Items from a dataset:
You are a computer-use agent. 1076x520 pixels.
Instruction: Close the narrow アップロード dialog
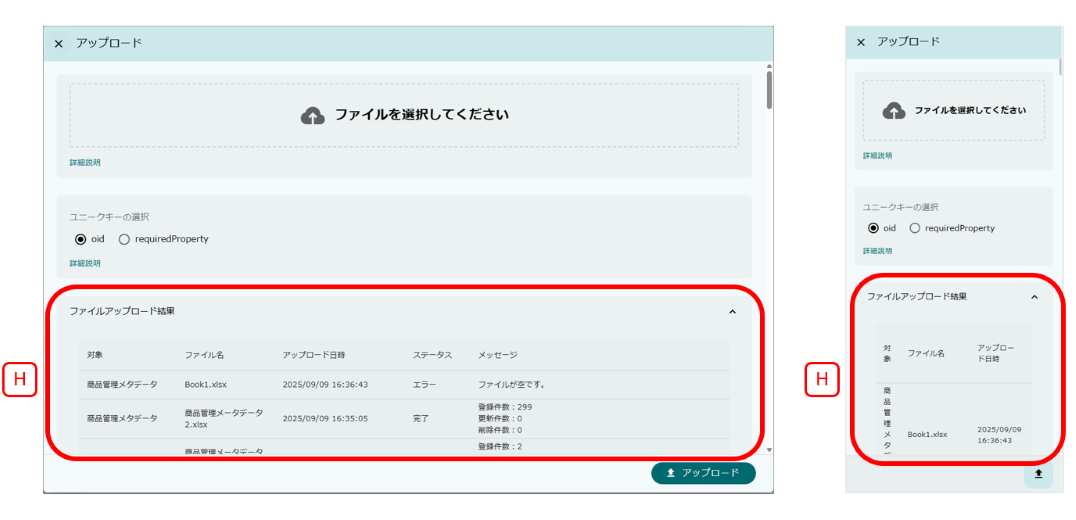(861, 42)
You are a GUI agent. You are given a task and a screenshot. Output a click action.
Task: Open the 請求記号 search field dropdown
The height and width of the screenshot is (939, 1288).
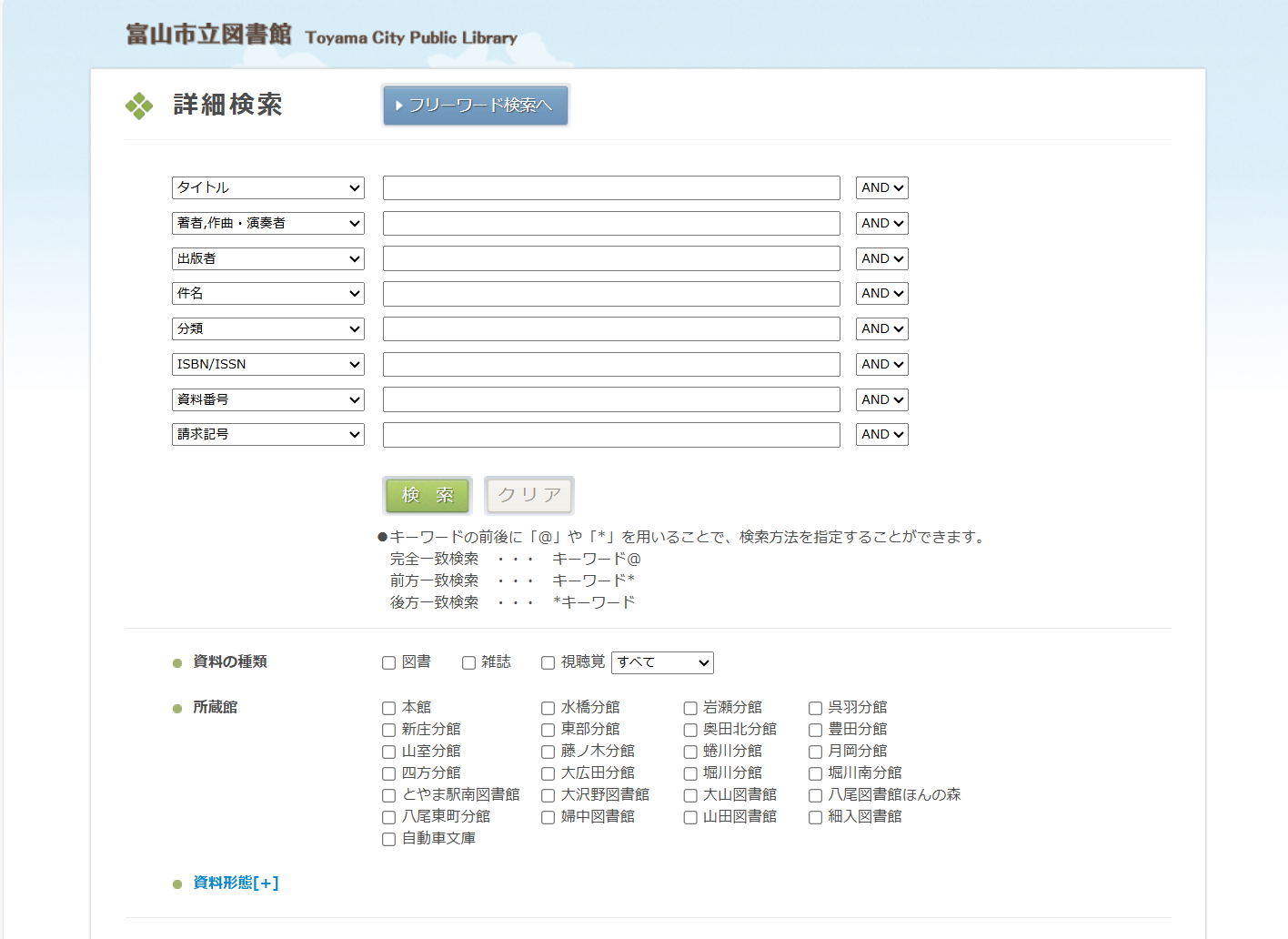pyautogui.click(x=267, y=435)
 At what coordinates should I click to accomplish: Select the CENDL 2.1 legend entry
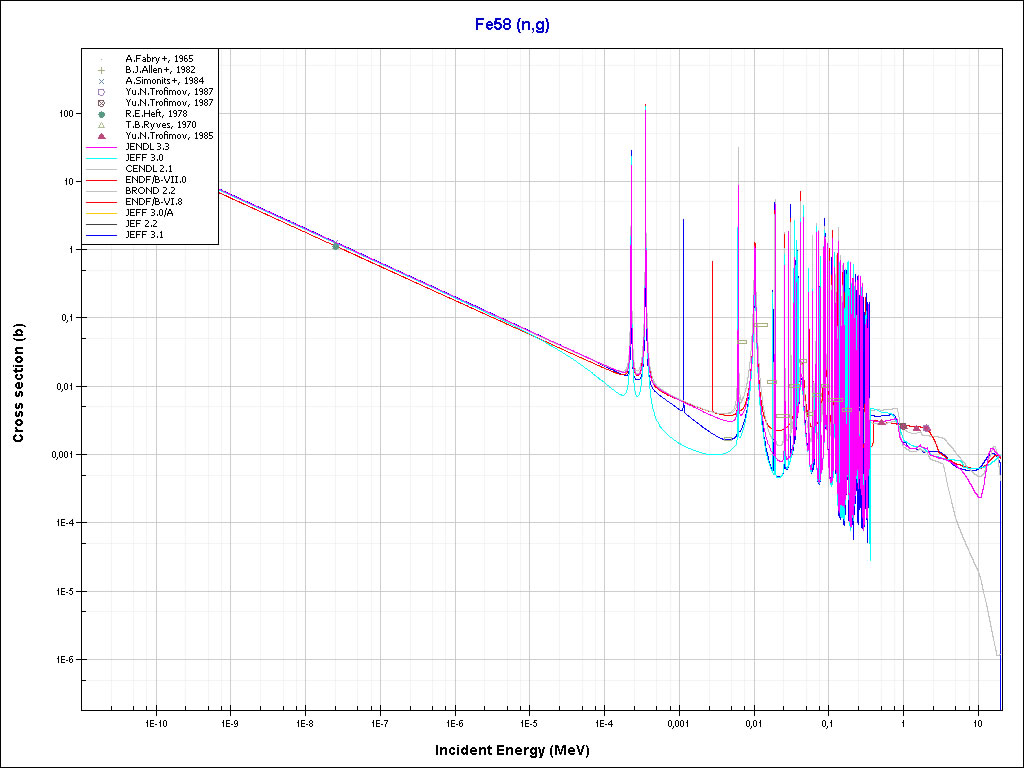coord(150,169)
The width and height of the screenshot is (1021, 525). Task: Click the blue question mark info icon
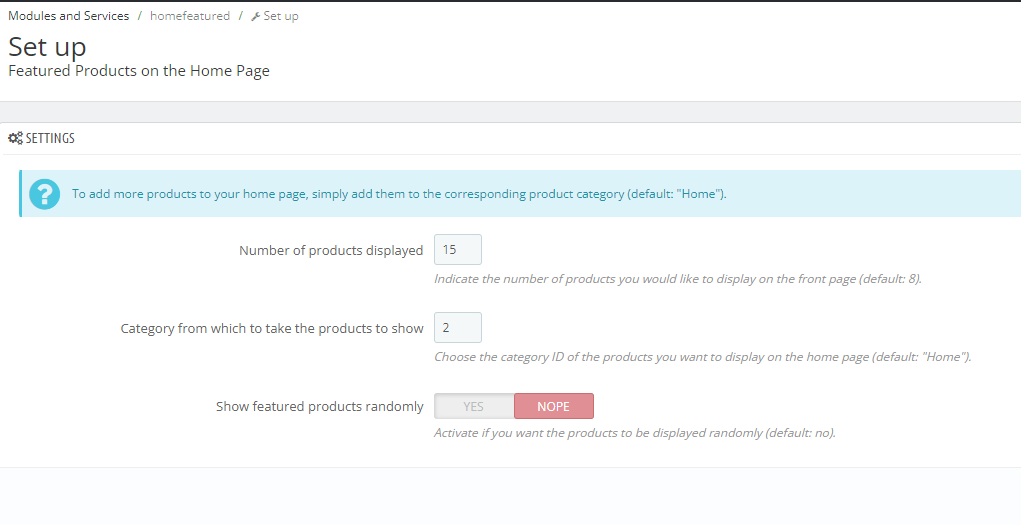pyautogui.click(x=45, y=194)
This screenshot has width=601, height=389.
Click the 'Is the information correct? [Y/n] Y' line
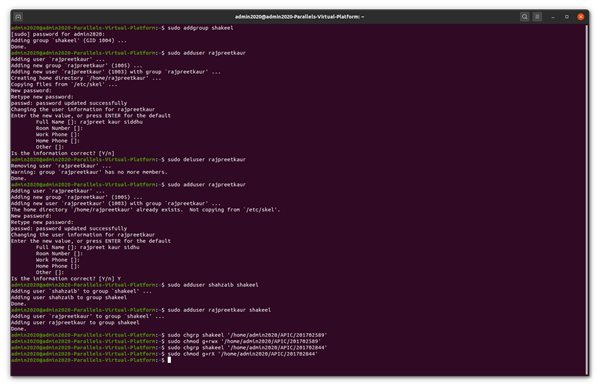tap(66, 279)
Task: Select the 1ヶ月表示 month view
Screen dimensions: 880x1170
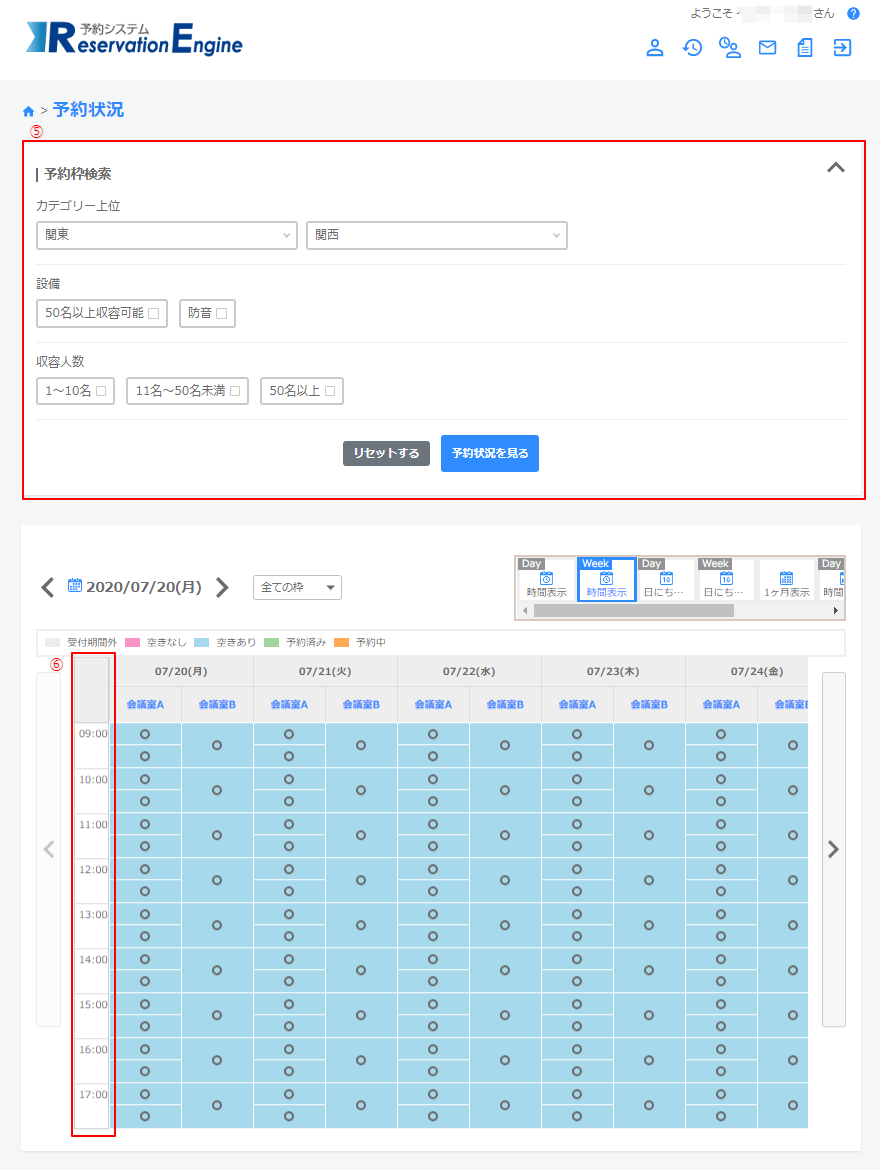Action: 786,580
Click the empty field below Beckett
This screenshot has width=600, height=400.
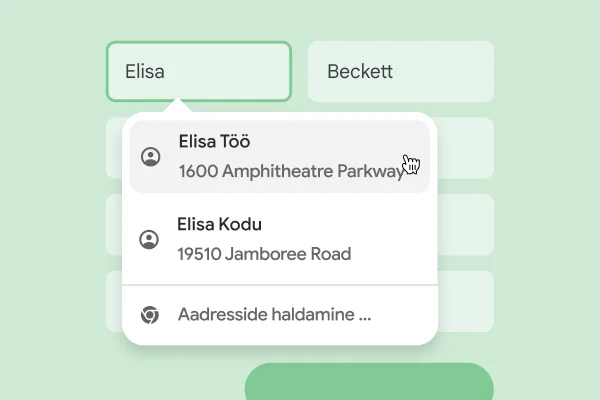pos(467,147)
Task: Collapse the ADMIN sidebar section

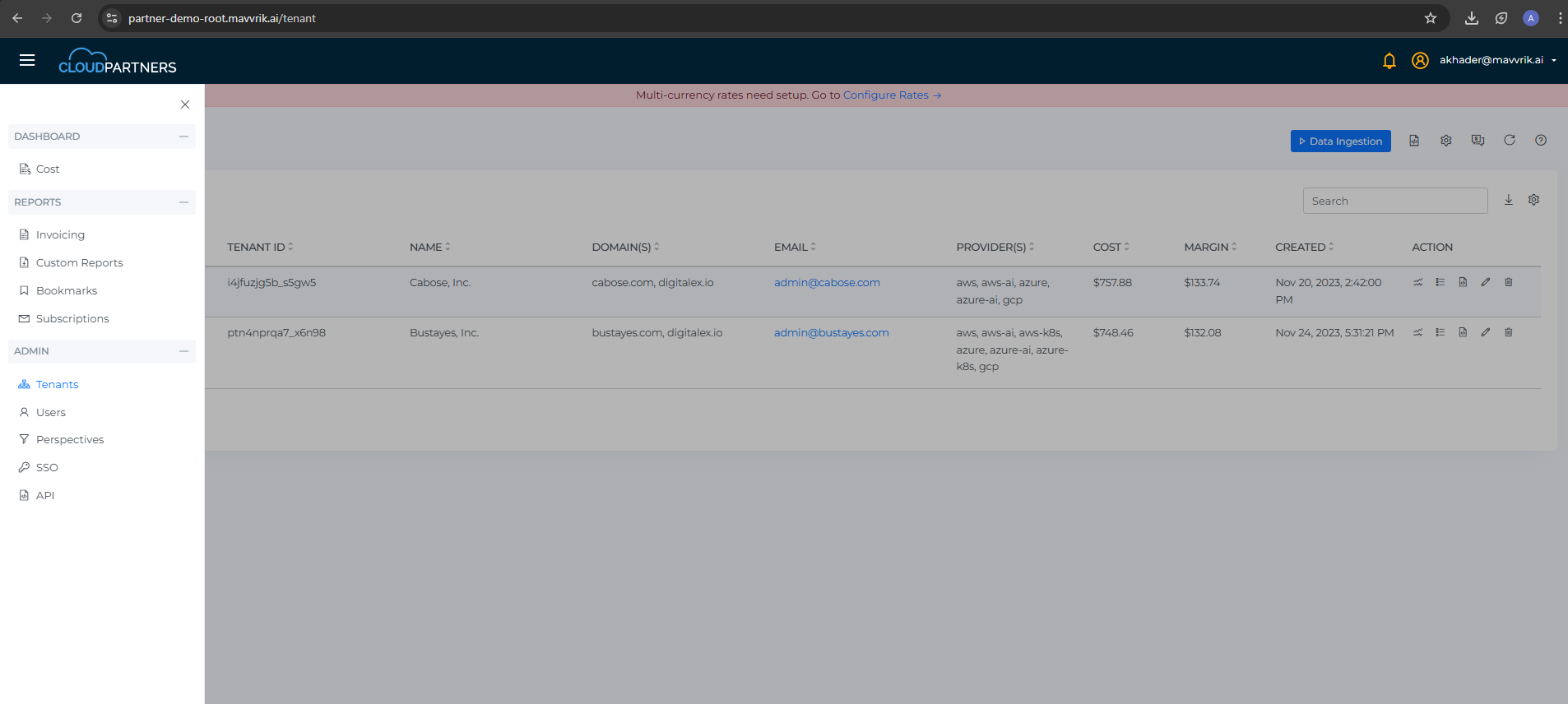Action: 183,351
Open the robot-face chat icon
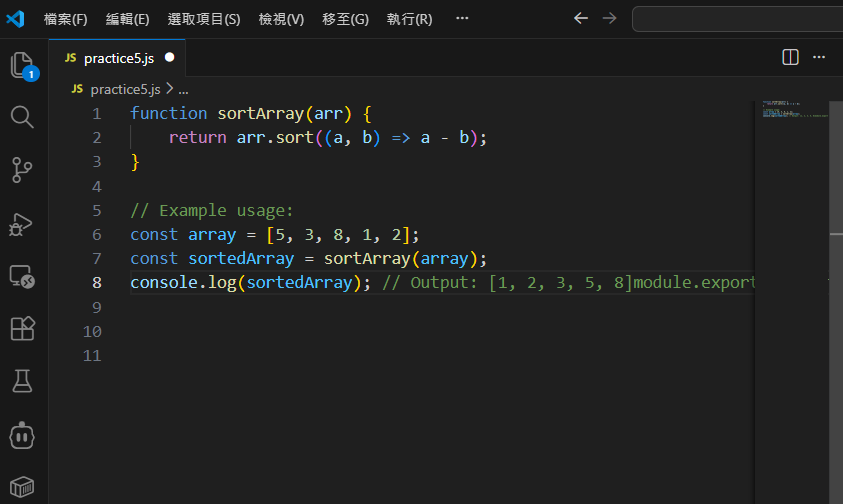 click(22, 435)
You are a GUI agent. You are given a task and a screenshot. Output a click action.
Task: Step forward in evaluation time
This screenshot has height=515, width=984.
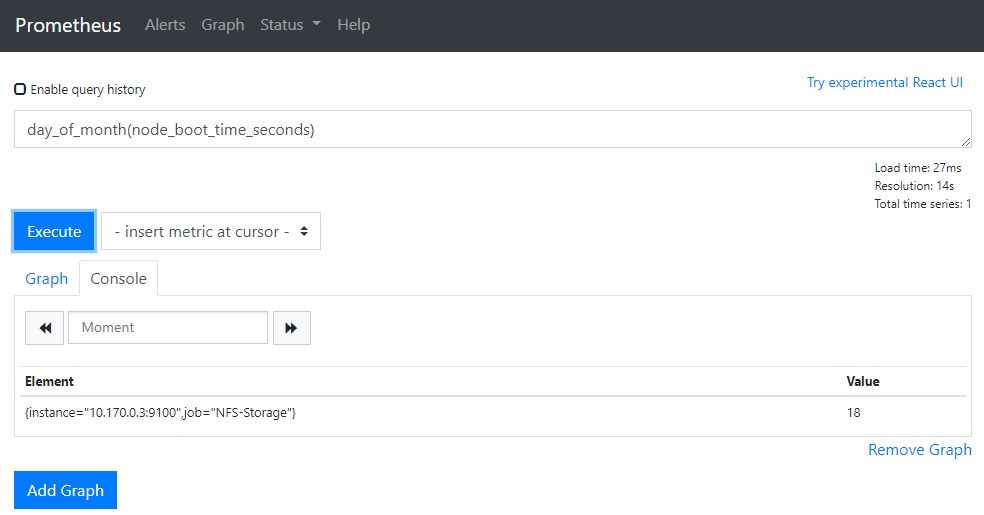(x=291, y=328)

- **Directions for this task**:
Every line in the data that holds the string "field" should be copied.

- **Answer for this exercise**:
Task: Open the 請求記号 search field dropdown
Click the empty field below Beckett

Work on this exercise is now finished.